Filter the entries below, keeping only lines with "from".

Input records below:

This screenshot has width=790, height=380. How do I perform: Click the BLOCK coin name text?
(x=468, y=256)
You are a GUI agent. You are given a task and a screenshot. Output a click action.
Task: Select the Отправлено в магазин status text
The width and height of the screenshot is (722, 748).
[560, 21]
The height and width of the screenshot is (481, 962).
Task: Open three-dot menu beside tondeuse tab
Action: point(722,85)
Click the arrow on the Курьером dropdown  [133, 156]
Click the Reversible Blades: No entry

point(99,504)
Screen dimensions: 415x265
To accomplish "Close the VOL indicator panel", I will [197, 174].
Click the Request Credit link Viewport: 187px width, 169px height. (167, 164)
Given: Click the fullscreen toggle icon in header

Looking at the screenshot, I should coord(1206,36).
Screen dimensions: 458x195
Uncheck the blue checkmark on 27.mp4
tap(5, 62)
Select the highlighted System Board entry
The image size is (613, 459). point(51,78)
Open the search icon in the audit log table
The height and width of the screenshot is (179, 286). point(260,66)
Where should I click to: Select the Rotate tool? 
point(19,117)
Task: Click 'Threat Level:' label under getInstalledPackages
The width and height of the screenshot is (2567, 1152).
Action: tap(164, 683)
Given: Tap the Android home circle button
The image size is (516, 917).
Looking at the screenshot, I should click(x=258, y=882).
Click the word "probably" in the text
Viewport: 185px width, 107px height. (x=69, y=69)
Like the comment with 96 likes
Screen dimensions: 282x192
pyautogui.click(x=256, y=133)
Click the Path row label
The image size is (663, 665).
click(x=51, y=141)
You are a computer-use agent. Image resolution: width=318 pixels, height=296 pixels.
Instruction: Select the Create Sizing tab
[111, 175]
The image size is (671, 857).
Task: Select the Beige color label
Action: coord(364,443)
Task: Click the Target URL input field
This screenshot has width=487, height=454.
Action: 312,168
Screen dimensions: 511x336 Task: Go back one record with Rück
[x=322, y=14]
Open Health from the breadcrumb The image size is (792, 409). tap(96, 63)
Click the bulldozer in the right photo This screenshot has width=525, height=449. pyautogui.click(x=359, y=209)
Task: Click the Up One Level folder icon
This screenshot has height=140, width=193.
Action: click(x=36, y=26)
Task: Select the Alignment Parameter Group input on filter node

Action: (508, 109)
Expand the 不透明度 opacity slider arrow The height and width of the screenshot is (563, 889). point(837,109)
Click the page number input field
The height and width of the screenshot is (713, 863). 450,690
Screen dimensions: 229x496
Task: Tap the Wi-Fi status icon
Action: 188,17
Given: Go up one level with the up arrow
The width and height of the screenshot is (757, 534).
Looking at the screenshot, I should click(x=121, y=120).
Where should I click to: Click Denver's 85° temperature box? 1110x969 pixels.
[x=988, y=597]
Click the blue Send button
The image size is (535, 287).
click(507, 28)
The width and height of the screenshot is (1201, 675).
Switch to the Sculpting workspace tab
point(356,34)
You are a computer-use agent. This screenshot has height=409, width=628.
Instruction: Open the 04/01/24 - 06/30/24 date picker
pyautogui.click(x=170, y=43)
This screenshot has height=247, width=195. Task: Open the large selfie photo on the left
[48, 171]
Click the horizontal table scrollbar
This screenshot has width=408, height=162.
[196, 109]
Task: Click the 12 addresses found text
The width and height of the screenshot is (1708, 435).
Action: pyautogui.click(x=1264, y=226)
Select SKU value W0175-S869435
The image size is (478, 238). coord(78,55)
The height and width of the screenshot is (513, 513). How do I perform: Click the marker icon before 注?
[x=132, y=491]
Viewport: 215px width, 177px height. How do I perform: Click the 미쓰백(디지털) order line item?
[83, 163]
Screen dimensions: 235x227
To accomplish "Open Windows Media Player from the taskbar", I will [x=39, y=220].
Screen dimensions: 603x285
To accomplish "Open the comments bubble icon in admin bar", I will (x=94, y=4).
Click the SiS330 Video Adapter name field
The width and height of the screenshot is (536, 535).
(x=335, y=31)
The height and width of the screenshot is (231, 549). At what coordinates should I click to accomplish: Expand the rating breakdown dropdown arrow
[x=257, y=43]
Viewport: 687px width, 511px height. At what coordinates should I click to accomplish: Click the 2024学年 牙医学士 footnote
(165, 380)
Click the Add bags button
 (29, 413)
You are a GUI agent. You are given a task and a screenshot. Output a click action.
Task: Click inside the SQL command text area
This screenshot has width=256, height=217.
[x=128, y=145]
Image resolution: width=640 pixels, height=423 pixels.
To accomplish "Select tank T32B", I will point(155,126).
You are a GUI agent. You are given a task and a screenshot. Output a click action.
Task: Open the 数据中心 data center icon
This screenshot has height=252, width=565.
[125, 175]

End of Input records.

Solution to this problem —
Open Health from the breadcrumb The image size is (792, 409). tap(96, 63)
To accomplish "Open Windows Media Player from the taskbar", I will [x=39, y=220].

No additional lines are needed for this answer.